TASK BRIEF:
When you reach the line containing "This screenshot has height=527, width=999.", please repeat it and every line after it exactly, through the end of the listing below, skipping pictures.

THE DATA:
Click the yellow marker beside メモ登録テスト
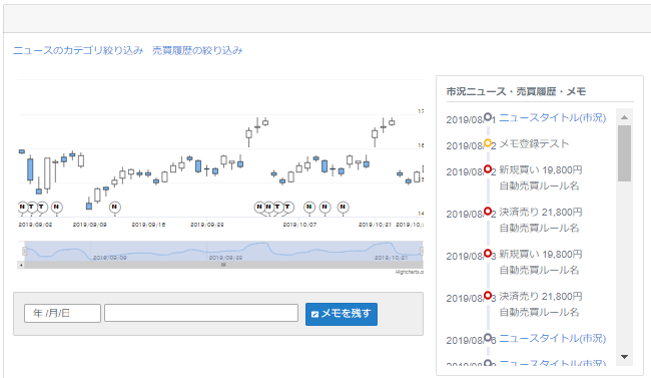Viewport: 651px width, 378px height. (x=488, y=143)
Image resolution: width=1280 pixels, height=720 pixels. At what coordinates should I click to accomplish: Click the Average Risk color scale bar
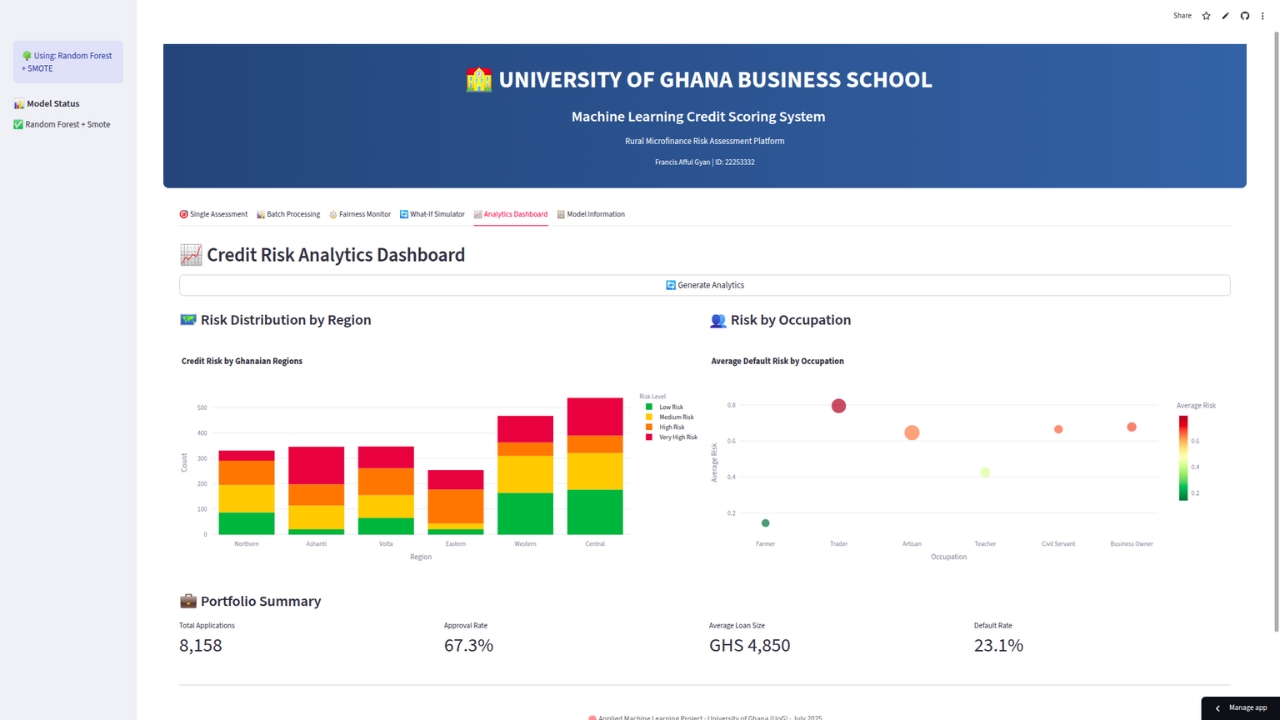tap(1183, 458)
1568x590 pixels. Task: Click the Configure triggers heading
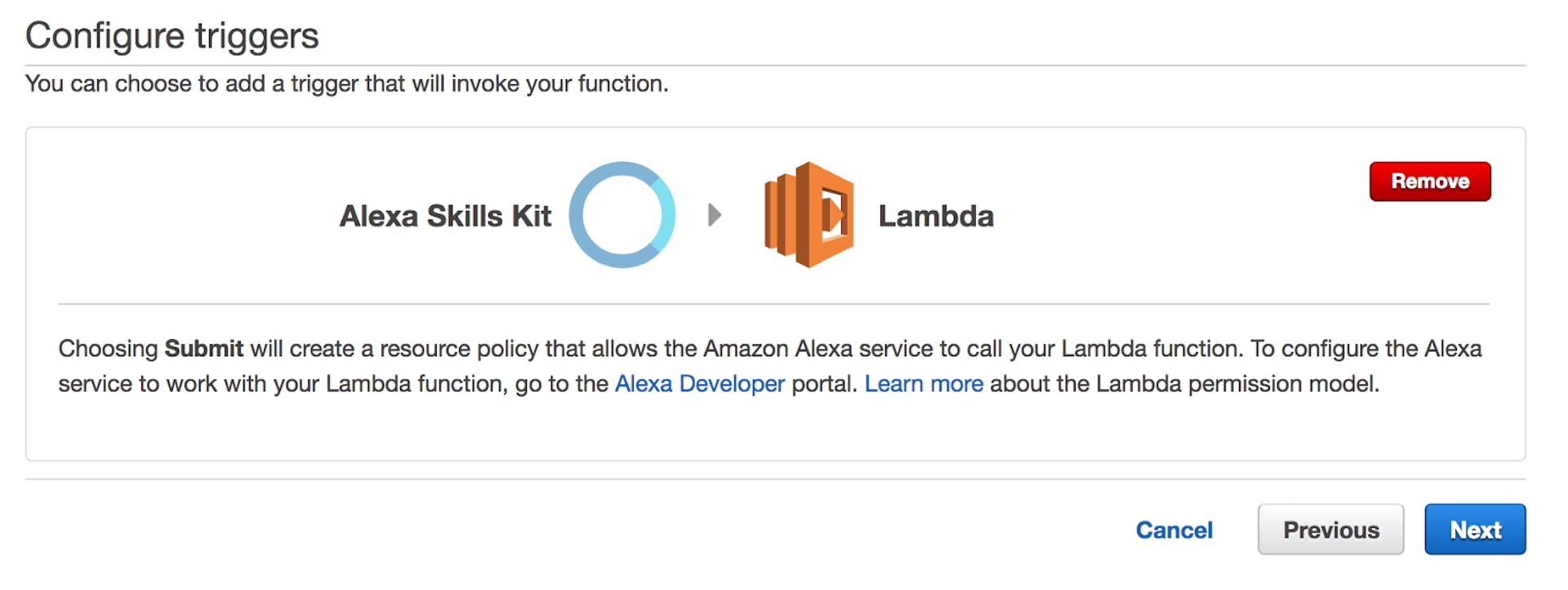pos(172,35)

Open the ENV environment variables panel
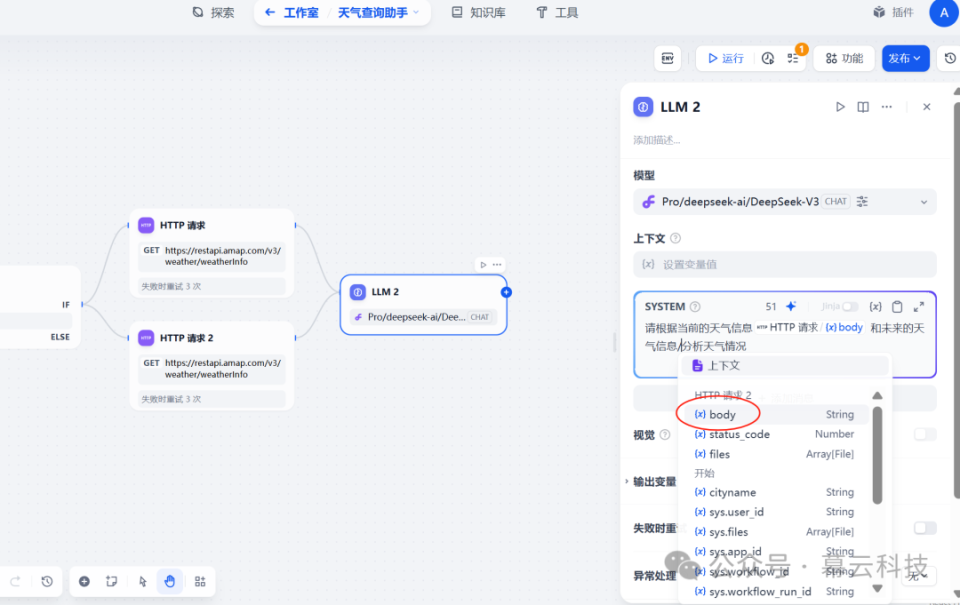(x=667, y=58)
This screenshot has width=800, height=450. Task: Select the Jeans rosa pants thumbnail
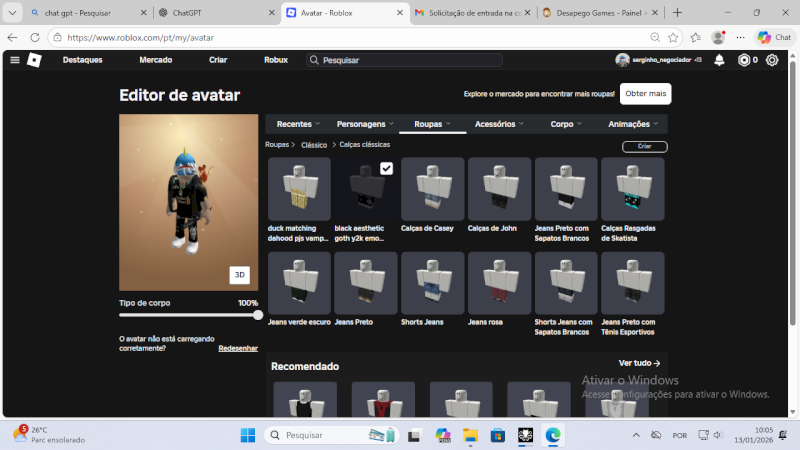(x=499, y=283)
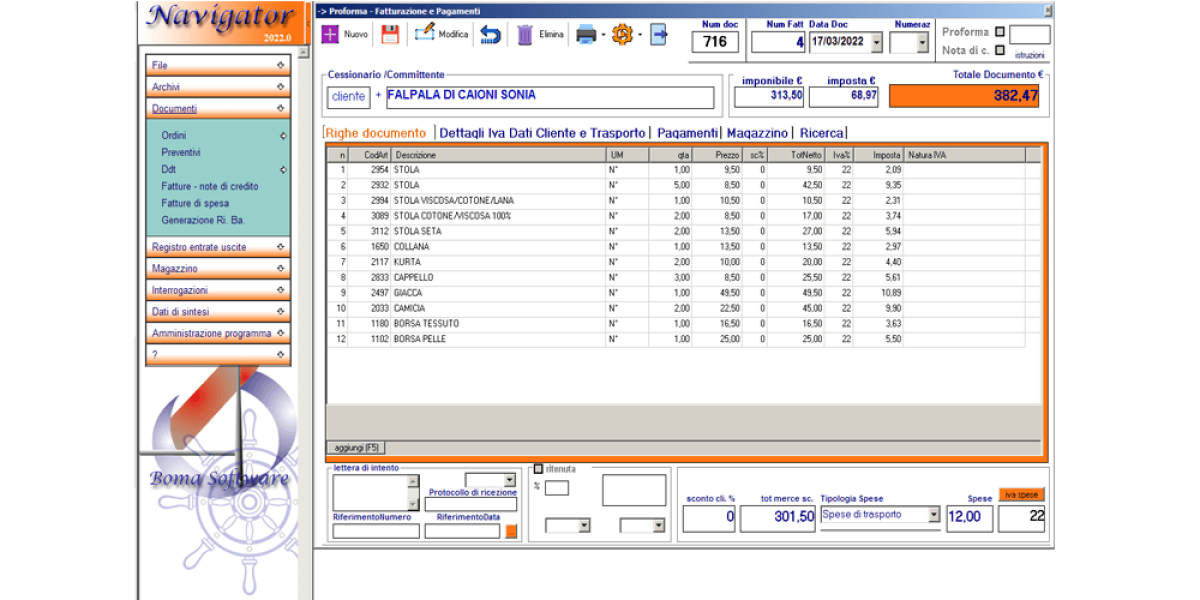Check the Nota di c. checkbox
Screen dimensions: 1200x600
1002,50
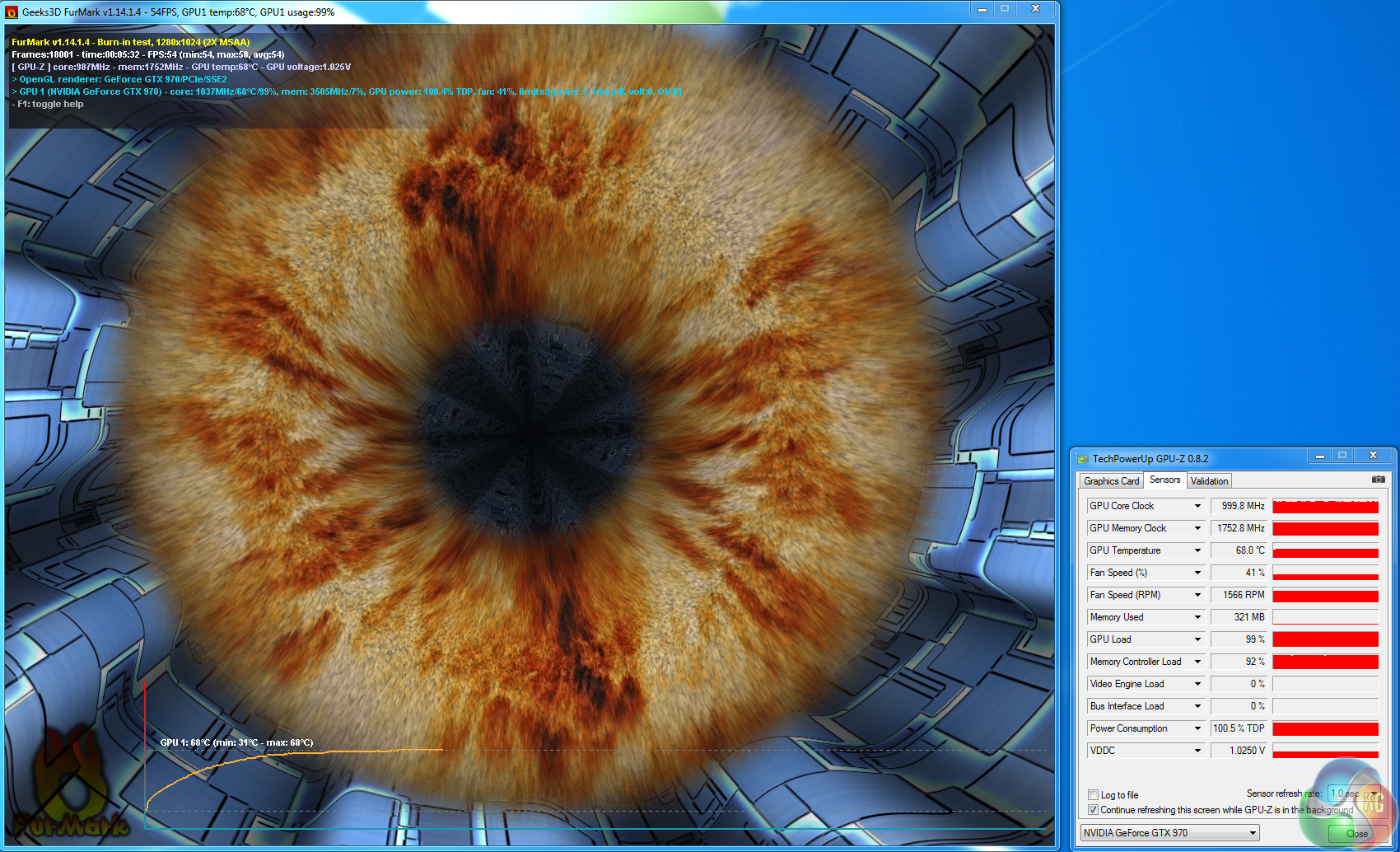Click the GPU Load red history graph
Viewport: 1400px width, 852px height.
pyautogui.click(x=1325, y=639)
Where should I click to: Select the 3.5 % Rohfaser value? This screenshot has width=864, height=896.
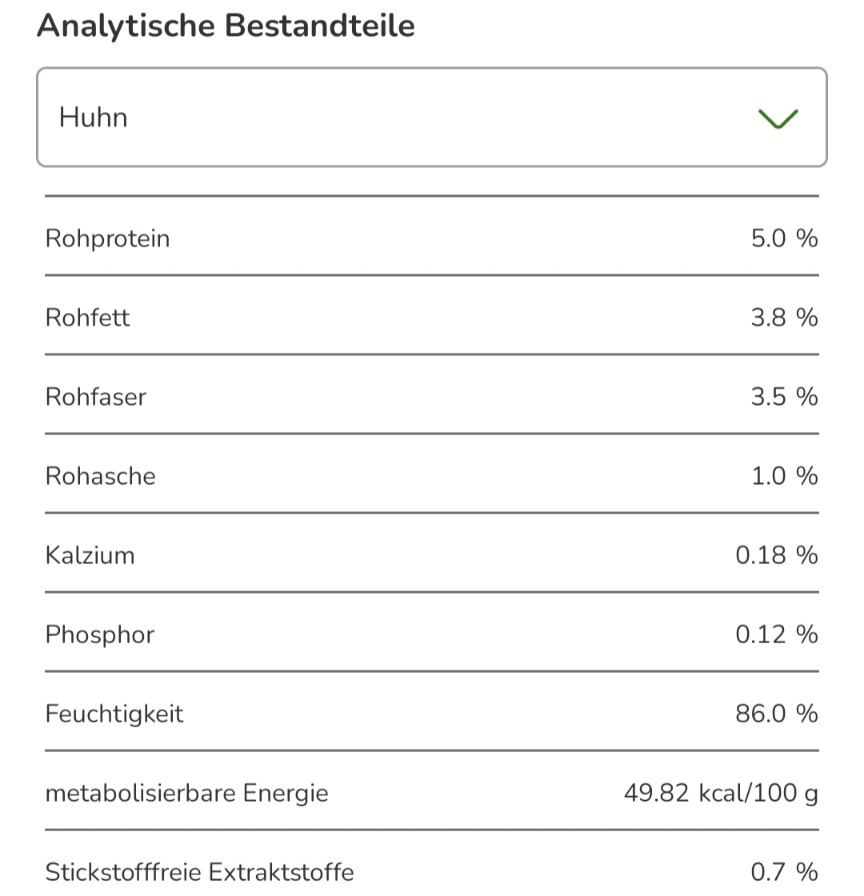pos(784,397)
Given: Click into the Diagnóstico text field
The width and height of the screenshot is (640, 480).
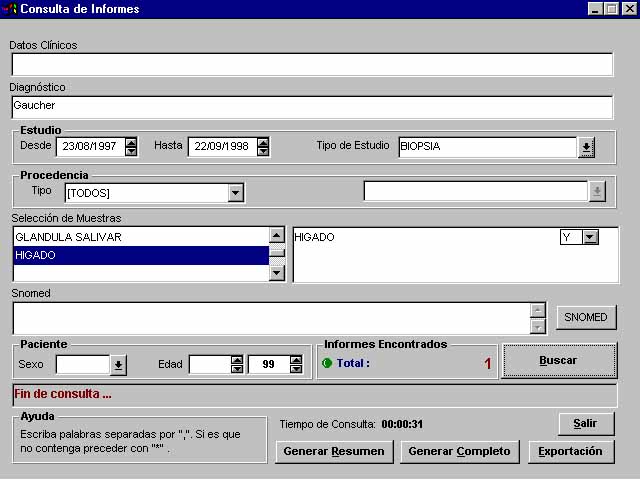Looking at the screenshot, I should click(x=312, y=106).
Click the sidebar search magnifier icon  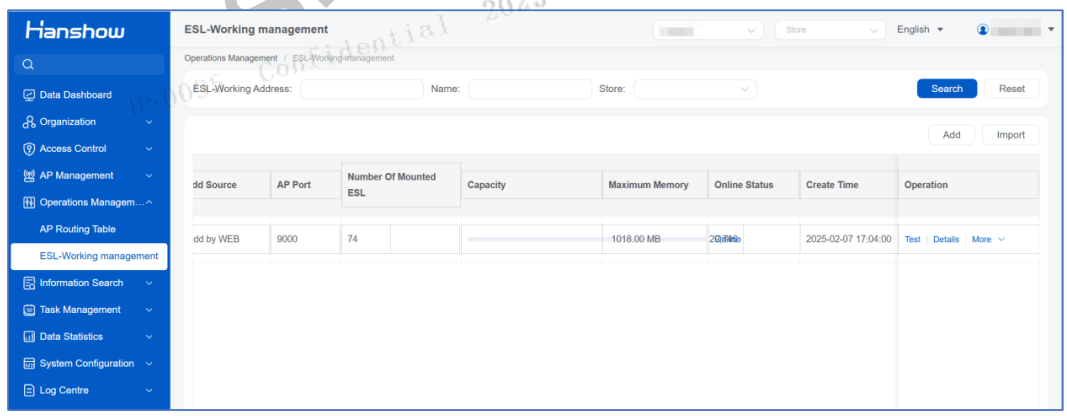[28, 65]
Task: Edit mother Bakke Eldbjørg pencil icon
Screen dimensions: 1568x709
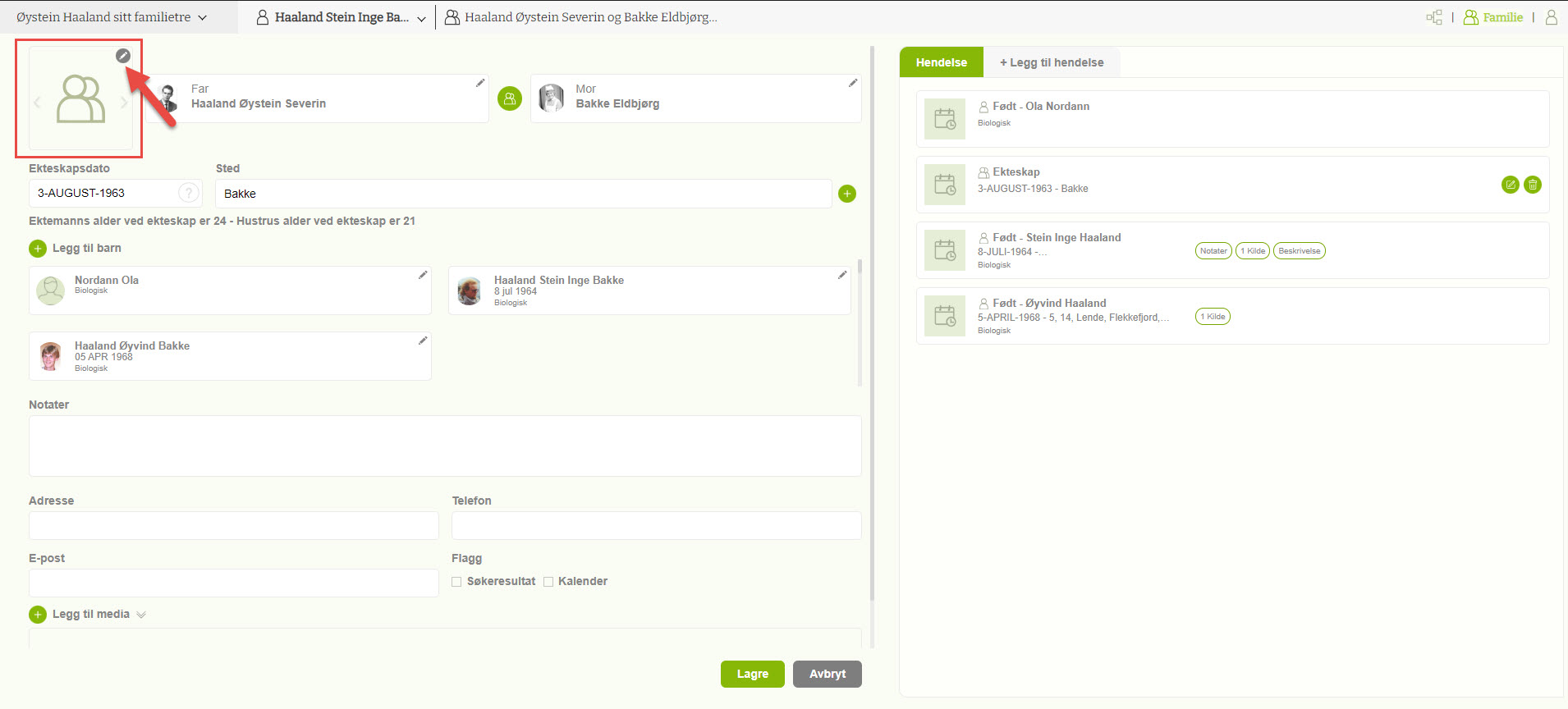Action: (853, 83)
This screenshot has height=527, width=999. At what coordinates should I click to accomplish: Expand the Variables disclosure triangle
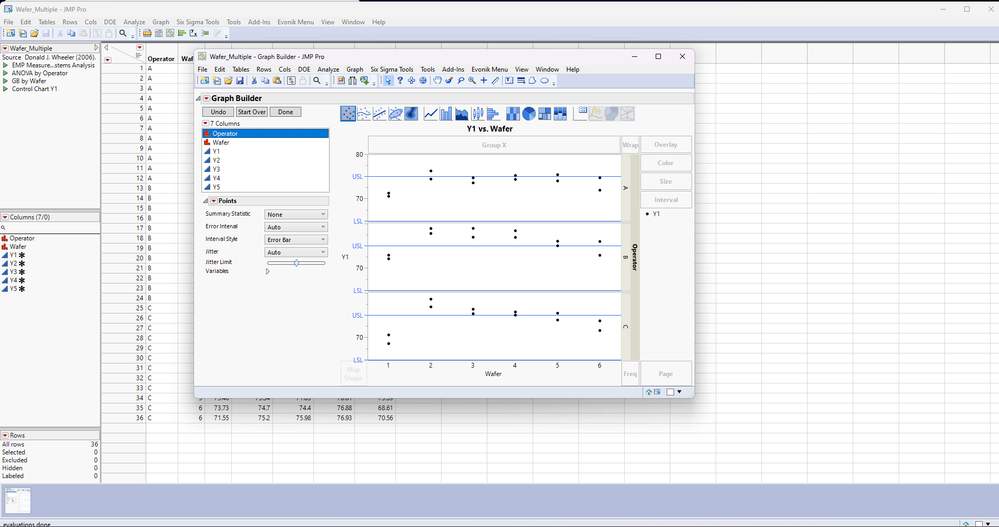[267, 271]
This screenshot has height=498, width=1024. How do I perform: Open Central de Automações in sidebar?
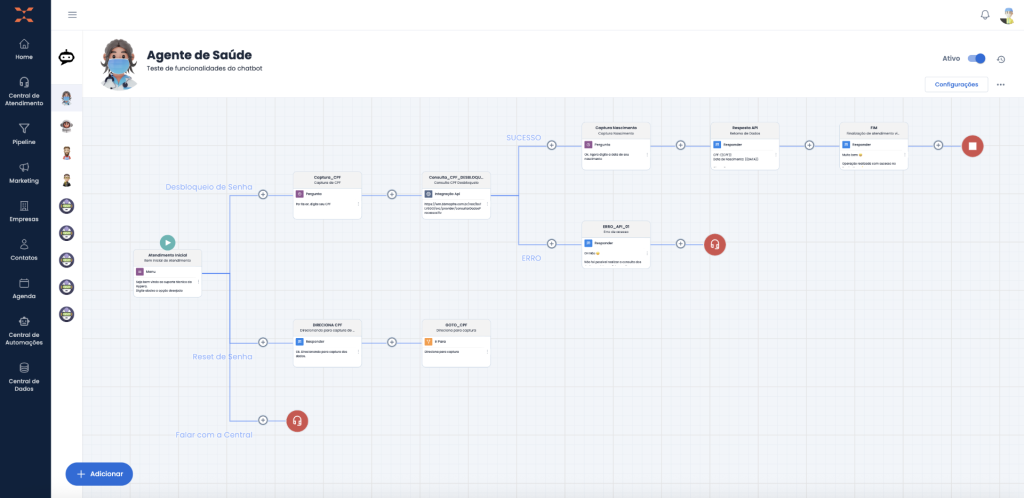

WRITTEN ANSWER:
This screenshot has height=527, width=999. At what coordinates should I click to accomplish: Expand the Variables disclosure triangle
[267, 271]
This screenshot has height=498, width=1024. How do I perform: Open Central de Automações in sidebar?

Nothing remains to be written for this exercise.